社員がやりがいや手応えを感じるのは、仕事の成果が目に見える形で返ってくる点です。私たちの仕事は、単にイベントを派手に演出することではなく、「このイベントを通して何を変えたいのか」をお客様と深く話し合い、同じゴールに向かって数ヶ月間並走することにあります。
イベント後に「想像以上の結果になった」「会社の雰囲気が本当に変わった」といった声をいただいたり、担当者の方が喜んでくれたりする瞬間に立ち会えることは、大きな達成感につながります。お客様の変化や社員の表情の変化を直接感じられるため、自分たちの仕事が組織や人に確かな影響を与えていると実感できるという“手触り感”が、この仕事ならではのやりがいだと感じています。

——桑原さんが代表になるまでの経緯を教えてください。
これまで30年間、イベントプロデュースに関わっています。20代の頃には海外アーティストの来日イベントや、大規模な表彰式など、いわゆる「華やかな現場」を数多く経験してきました。前職ではイベント制作会社で役員も務め、現場ディレクターからプロデュースまで一通り経験しています。しかし、代理店経由の仕事が多くなるにつれて、「もっとクライアントの近くで、責任を持って仕事がしたい」という思いが強くなり、38歳のときに独立し、株式会社マックスプロデュースの設立につながりました。創業当初は少人数でしたが、幸いにもこれまでのご縁から仕事をいただくことができ、「イベントを起点に、組織や人が本当に変わっていく瞬間」を間近で見られるようになりました。
2025年現在は代表として、単なるイベント制作ではなく、企業の想いや課題に深く寄り添いながら、前後設計まで含めたブランディング支援に力を入れています。これまでの経験すべてが、今のマックスプロデュースの在り方につながっていると感じています。
——入社後のキャリアステップについて教えてください。
入社後は、まずアシスタント業務からスタートします。座学だけで知識を学ぶのではなく、実際の現場に同行し、イベントの空気感やお客様とのやり取り、現場ならではの緊張感や熱量を体感してもらうことを重視しています。現場を知ることで、企画や演出の意図をより深く理解できるようになるからです。
その後、3年目を目安にプロデューサーとして案件全体を任される立場へステップアップします。5年目にはMG(マネージャー)やGM(ゼネラルマネージャー)としてチームやプロジェクト全体を統括する役割も目指せます。さらに経験を積み、10年目には役員として会社の経営や事業づくりに関わる道も開かれています。現場力と視座の両方を高めながら、段階的に成長できるキャリア設計を整えています。

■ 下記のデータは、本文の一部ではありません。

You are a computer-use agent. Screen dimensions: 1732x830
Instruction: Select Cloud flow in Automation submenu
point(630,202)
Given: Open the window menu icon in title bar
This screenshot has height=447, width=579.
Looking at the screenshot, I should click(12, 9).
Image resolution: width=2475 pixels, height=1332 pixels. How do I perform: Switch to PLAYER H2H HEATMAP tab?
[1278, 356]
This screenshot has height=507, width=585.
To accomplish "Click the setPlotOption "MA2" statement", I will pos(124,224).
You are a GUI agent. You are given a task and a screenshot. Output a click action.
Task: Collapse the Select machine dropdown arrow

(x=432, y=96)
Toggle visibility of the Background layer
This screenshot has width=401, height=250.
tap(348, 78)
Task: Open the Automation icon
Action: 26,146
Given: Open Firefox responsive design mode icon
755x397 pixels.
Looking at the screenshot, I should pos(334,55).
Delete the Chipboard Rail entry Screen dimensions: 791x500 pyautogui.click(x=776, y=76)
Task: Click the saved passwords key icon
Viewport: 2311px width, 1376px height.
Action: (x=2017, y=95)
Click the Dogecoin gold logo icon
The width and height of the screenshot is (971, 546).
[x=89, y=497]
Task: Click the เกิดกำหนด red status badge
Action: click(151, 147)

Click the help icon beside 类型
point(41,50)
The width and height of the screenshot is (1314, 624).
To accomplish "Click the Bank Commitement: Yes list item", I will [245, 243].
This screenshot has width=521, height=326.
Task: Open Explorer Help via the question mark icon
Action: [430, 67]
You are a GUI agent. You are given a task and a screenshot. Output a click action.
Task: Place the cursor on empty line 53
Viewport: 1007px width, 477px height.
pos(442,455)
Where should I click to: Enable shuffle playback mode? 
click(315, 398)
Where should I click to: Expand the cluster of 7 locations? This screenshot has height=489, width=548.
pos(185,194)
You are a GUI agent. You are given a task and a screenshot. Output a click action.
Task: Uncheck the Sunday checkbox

——貴社が大切にしている仕事への向き合い方について教えてください。
私たちが一番大切にしているのは、「派手なイベントをつくること」ではなく、「このイベントを通して、何をどう変えたいのか」を徹底的に考えることです。イベントはあくまで手段であって、ゴールではありません。だからこそ、最初の段階でお客様としっかり向き合い、経営課題や組織の状態、社員の皆さんが今どんな壁に直面しているのかを丁寧にヒアリングすることを意識しています。その上で、イベントの前後も含めた設計を行い、熱量やメッセージが一過性で終わらないように工夫しています。見た目の演出や盛り上がりよりも、「終わった翌日から行動が変わるか」「会社の空気が少しでも前向きに変わるか」を重視しています。お客様と同じ目線で悩み、同じゴールを目指して伴走するという姿勢こそが、私たちの仕事の向き合い方です。
——貴社ならではの強み・他社との違いはどこにありますか?
私たちの強みは、何よりも「人間くささ」です。バリューでも「人間力」を掲げてます。「人の想い」に最後まで向き合う姿勢を持って、表面的な要望ではなく、その背景にある経営者や担当者の本音まで汲み取り、クライアントと同じ目線で考え続けることを大切にしています。また、イベントを「単発の制作物」として扱わず、前後の設計まで含めて一つのプロジェクトとして捉えている点も大きな違いです。イベント前の仕掛けや終了後の行動変化まで見据えることで、メッセージや熱量を一過性で終わらせません。
派手さよりも「その会社に本当に必要な形か」を基準に提案することで、社員の行動や組織の雰囲気が変わったと感じていただける。そこが、私たちならではの価値だと思います。
——どんな学生・人材が活躍しやすいと感じますか?
私たちが重視しているのは、「人が好きかどうか」です。イベントやインナーブランディングの仕事は、相手の話を聞き、その背景まで想像しながら向き合える人が活躍していきます。
採用においては、当社のフィロソフィー・パーパス・ビジョン・バリュー(PPVV)に共感できるかを大切にしています。特に重視しているのは、バリューの「人間力」です。コミュニケーション力だけでなく、聴く力、構成力、そうぞう力(想像・創造)、調整力、そして最後までやり切る推進力。こうした力は、最初から完璧である必要はありません。考え続ける姿勢と、人に真剣に向き合う誠実さを持った人ほど、この仕事の面白さを実感し、成長していけると感じています。

——学生に向けて、メッセージをお願いいたします。
この仕事は、正解が最初から決まっているものではありません。お客様の想いを聞き、組織の背景を理解し、どうすれば一歩前に進めるのかをクライアントと一緒に考え続ける仕事です。
だからこそ、「人が好き」「相手の話を聞くのが苦じゃない」「目の前の人のために考えたい」という気持ちを持っている人は、成長できると思います。現場で学びながら、人間力を磨いていける環境は整っています。大学生活の延長ではなく、社会に出て本気で人と向き合う経験を積みたい方にとって、マックスプロデュースは挑戦しがいのある場所です。ぜひ、自分の可能性を試しに来てください。
桑原裕文
代表取締役
イベント制作会社にて現場経験を積み、数多くの企業イベントやプロジェクトを担当。その後、38歳で株式会社マックスプロデュースを設立。イベントプロデュースにとどまらず、インナーブランディングや組織開発の分野まで領域を広げ、企業の想いを行動変容につなげる伴走型支援を行っている。